> [Given request] Copy the lines below word for word, leaving out the pictures.

___

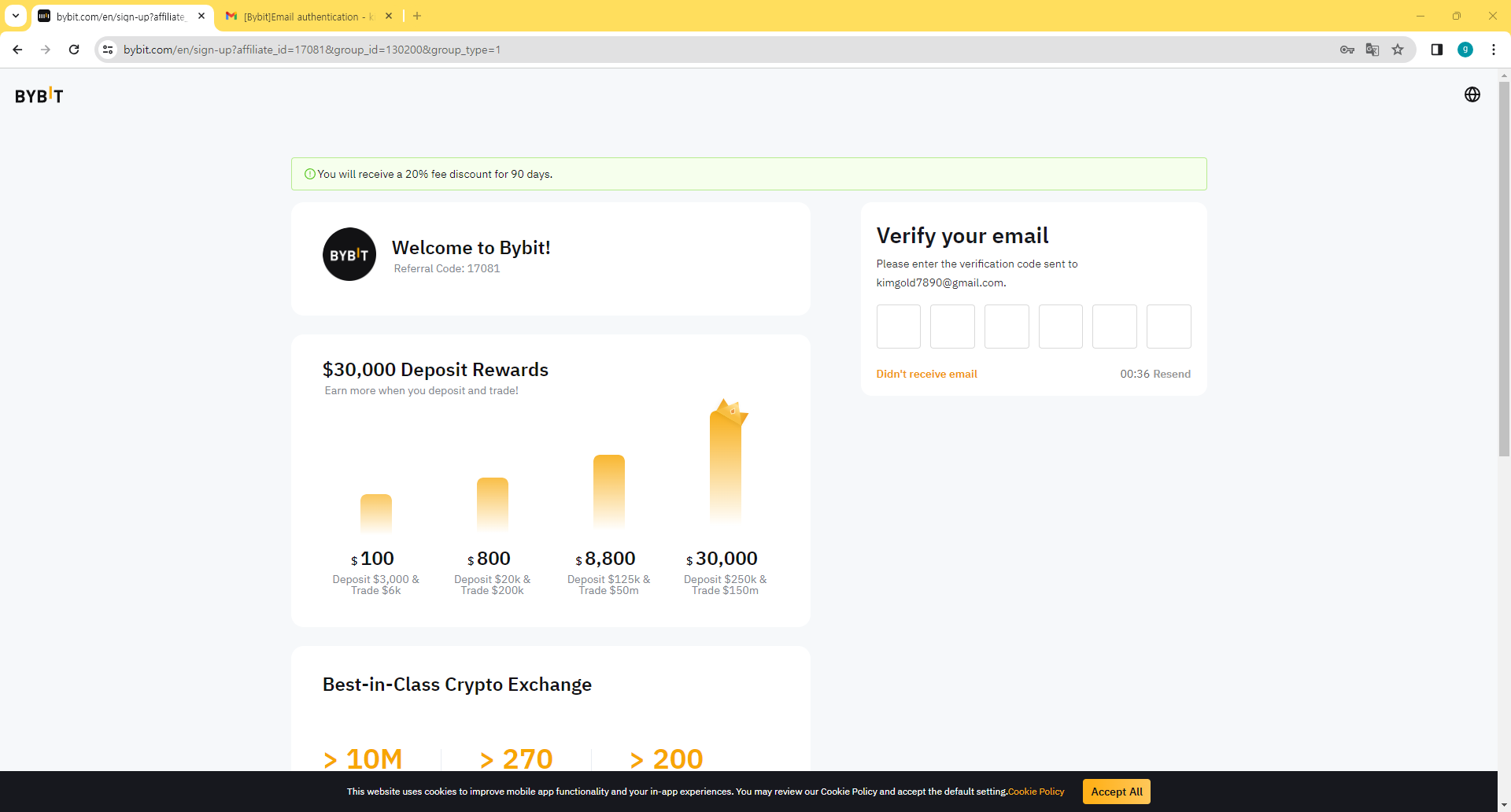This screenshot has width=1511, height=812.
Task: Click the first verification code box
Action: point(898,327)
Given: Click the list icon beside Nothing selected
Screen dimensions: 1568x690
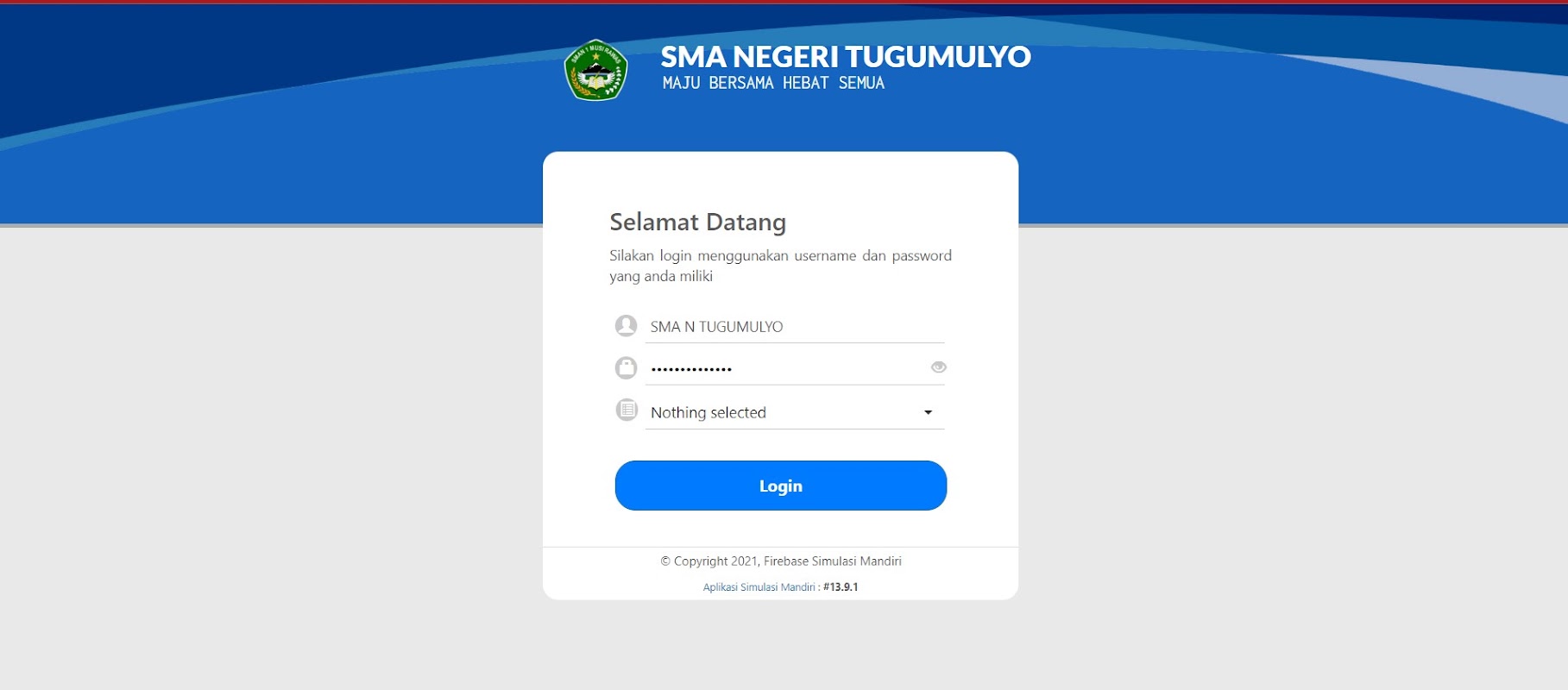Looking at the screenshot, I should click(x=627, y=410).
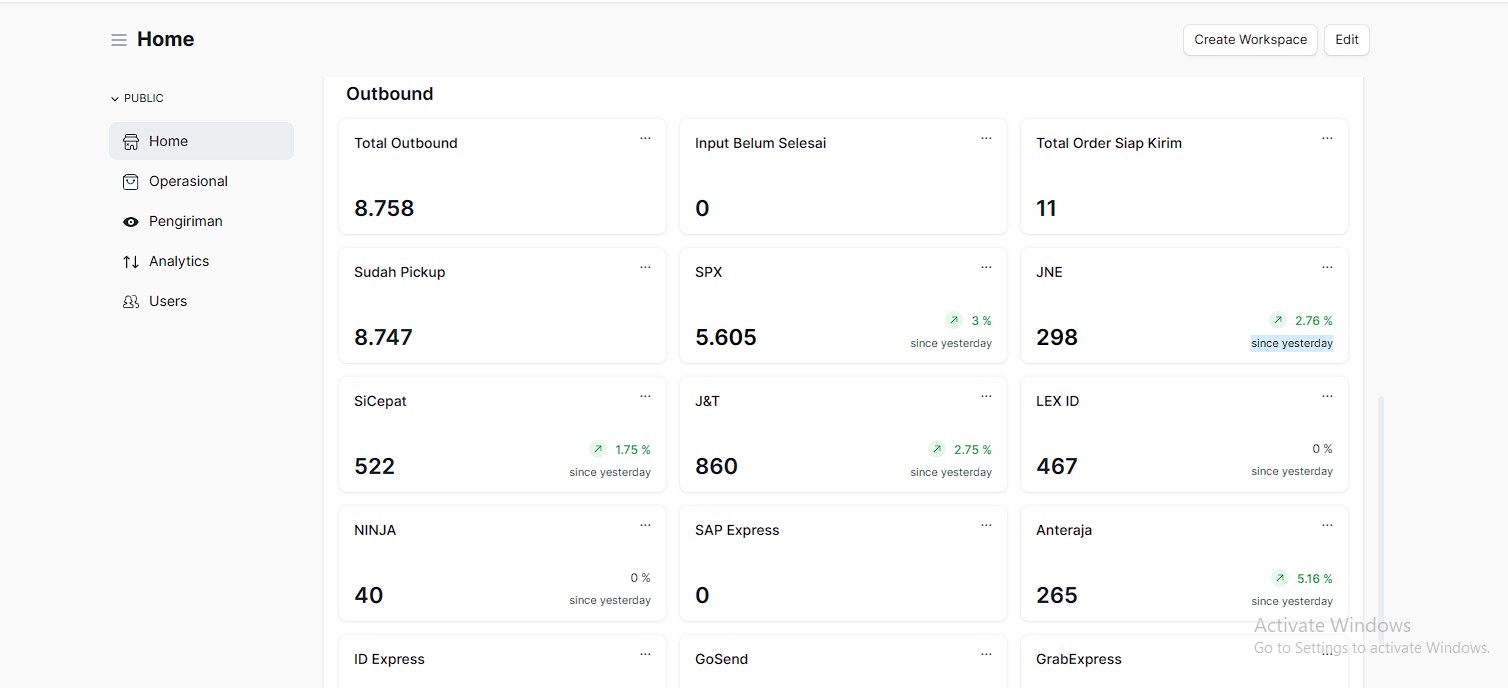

___

> [Completed exercise]
This screenshot has width=1511, height=812.
Task: Click the first verification code box
Action: point(898,327)
Given: Click the list icon beside Nothing selected
Screen dimensions: 1568x690
Looking at the screenshot, I should click(x=627, y=410).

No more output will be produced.